A fed up China is set to turn its back on North Korea

In this image taken from video, North Korean leader Kim Jong Un attends an event to mark the second anniversary of the death of his father, former leader Kim Jong Il, in Pyongyang, North Korea Tuesday, Dec. 17, 2013. (AP Photo/KRT via AP Video) TV OUT, NORTH KOREA OUT

China is about fed up with North Korea’s antagonism, and has agreed that further sanctions from the United Nations are necessary in order to put the rogue communist nation’s affronts to rest.


According to Reuters, China agreed on Thursday that the UN should take more actions against North Korea in light of their latest nuclear test.

“Given the new developments on the Korean peninsula, China agrees that the U.N. Security Council should make a further response and take necessary measures,” said Chinese Foreign Minister Wang Yi.

“Any new actions taken by the international community against the DPRK should serve the purpose of curbing the DPRK’s nuclear and missile programs, while at the same time be conducive to restarting dialogue and consultation,” he added.

On the UN’s docket is a North Korean oil embargo. If China’s intent is to participate in that oil embargo, then North Korea will quickly find itself up a real nasty creek with no “made in China” paddle. China is North Korea’s primary trade partner, making up some 92 percent of North Korea’s imports and exports. This includes the communist country’s oil.

Of course, North Korea has already announced that it won’t take any kind of U.S. lead sanctions by the UN lying down.

“We will respond to the barbaric plotting around sanctions and pressure by the United States with powerful counter measures of our own,” said Pyongyang in a statement during an economic forum in Vladivostok, in Russia’s Far East.

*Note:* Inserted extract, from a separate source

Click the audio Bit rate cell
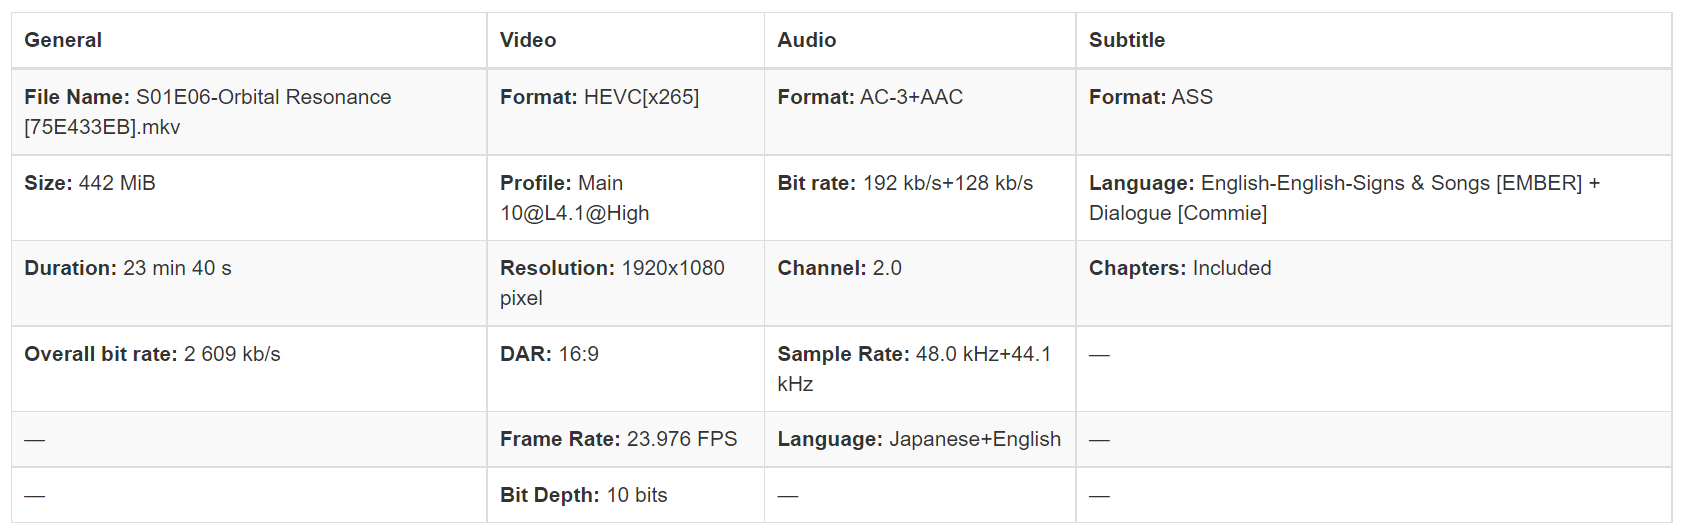The height and width of the screenshot is (532, 1683). [905, 183]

Whether this means another nuclear test, or more threats toward various U.S. territories isn’t clear. It’s likely that North Korea won’t actually throw a first punch seeing as how the U.S. would easily roll over them, and China has vowed to stand back and allow Washington to destroy the communist country if Pyongyang strikes first.


North Korea has been anticipating a falling out with China for some time now, and has been attempting to get more of its oil from Russia.

Russian President Vladimir Putin is of the mind that sanctions against North Korea will not stop its nuclear or missile programs, and will only embolden them to literally continue pushing onward and upward with their ICBMs.

Thus, Putin has opted to not participate in a UN oil embargo on North Korea. Even worse, is that Russia has veto power at the United Nations Security Council. So even if China decided to throw in with the U.S. on the council, Moscow can still put the kibosh on the whole thing.

China and Russia have offered a “freeze for freeze” plan, which South Korea and the U.S. discontinue its annual military exercises in the Korean Peninsula in exchange for a halt to North Korean nuclear development. However, neither side is willing to discontinue any program.